• [YOUR INSTRUCTIONS] Only the lines from the line containing "576x543 pixels." through the final line of the entries should be printed, exactly as given, with the pictures left out.

• [RECORDS TO PROCESS]
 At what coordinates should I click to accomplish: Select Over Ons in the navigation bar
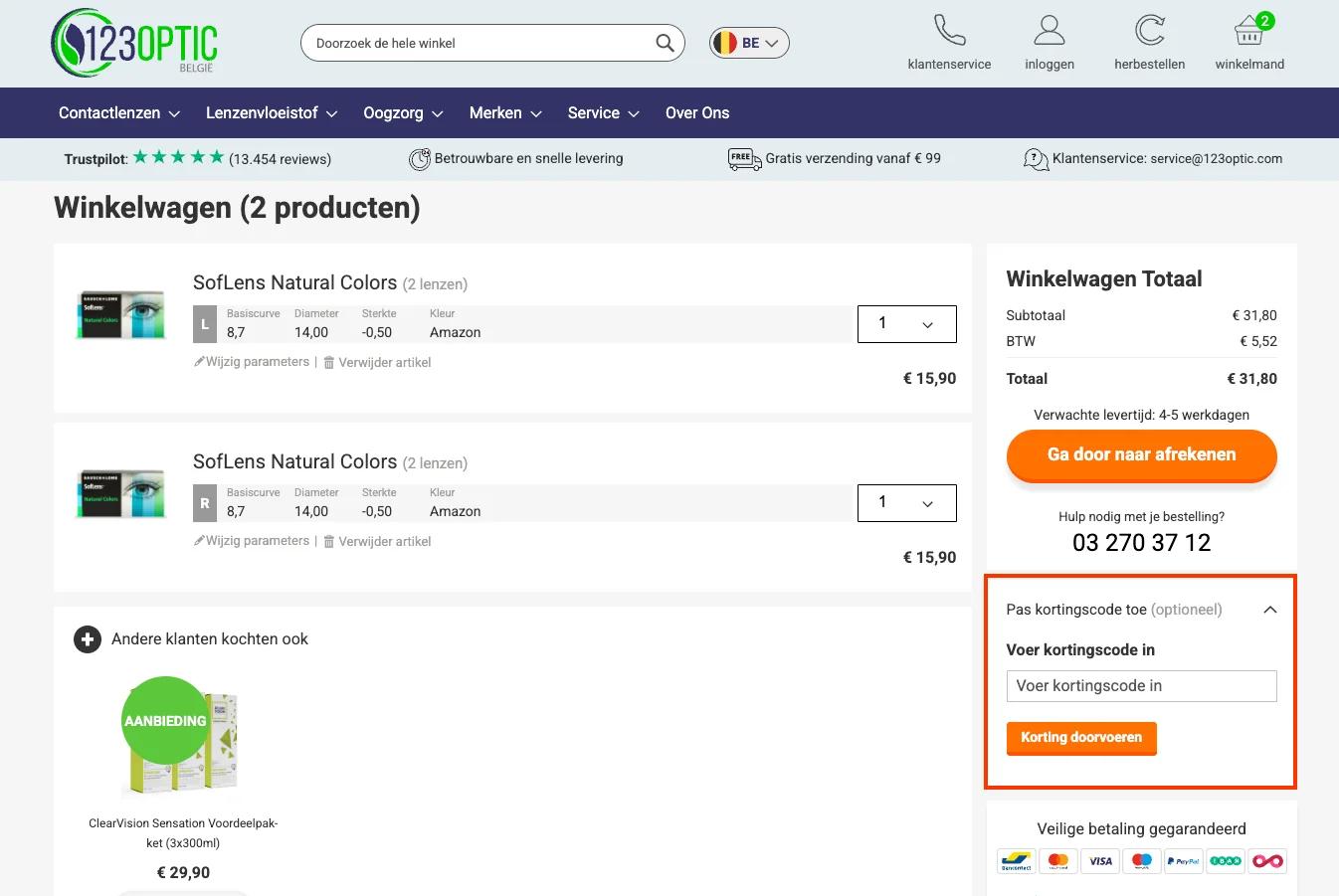click(x=696, y=112)
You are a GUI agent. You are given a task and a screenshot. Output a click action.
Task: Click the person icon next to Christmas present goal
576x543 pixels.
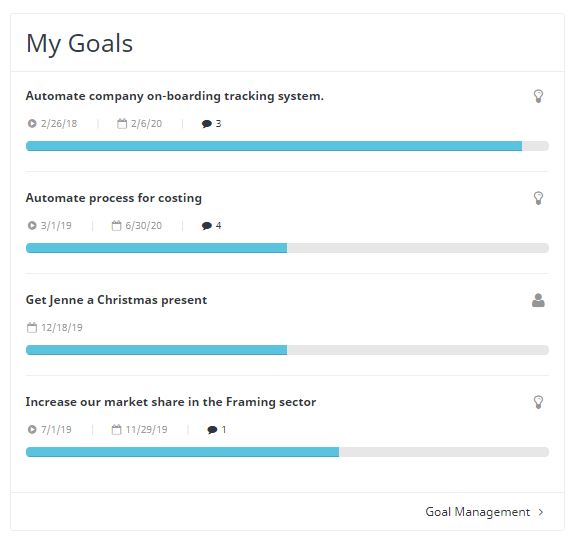[538, 300]
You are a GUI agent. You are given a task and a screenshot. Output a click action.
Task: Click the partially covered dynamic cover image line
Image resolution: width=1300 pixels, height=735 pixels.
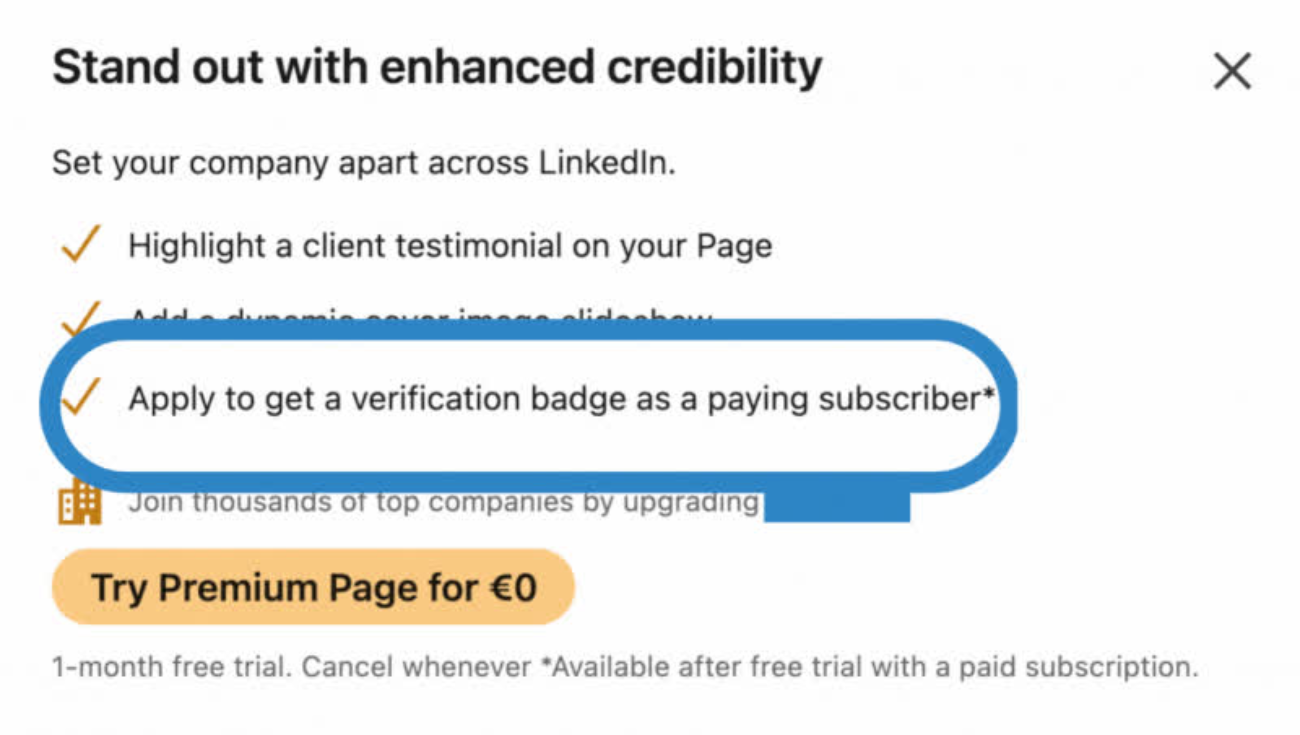[420, 320]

• [EXERCISE SOLUTION]
576x543 pixels.
[538, 300]
You are a GUI agent. You are given a task and a screenshot. Output a click action.
Task: Click the partially covered dynamic cover image line
Image resolution: width=1300 pixels, height=735 pixels.
[420, 320]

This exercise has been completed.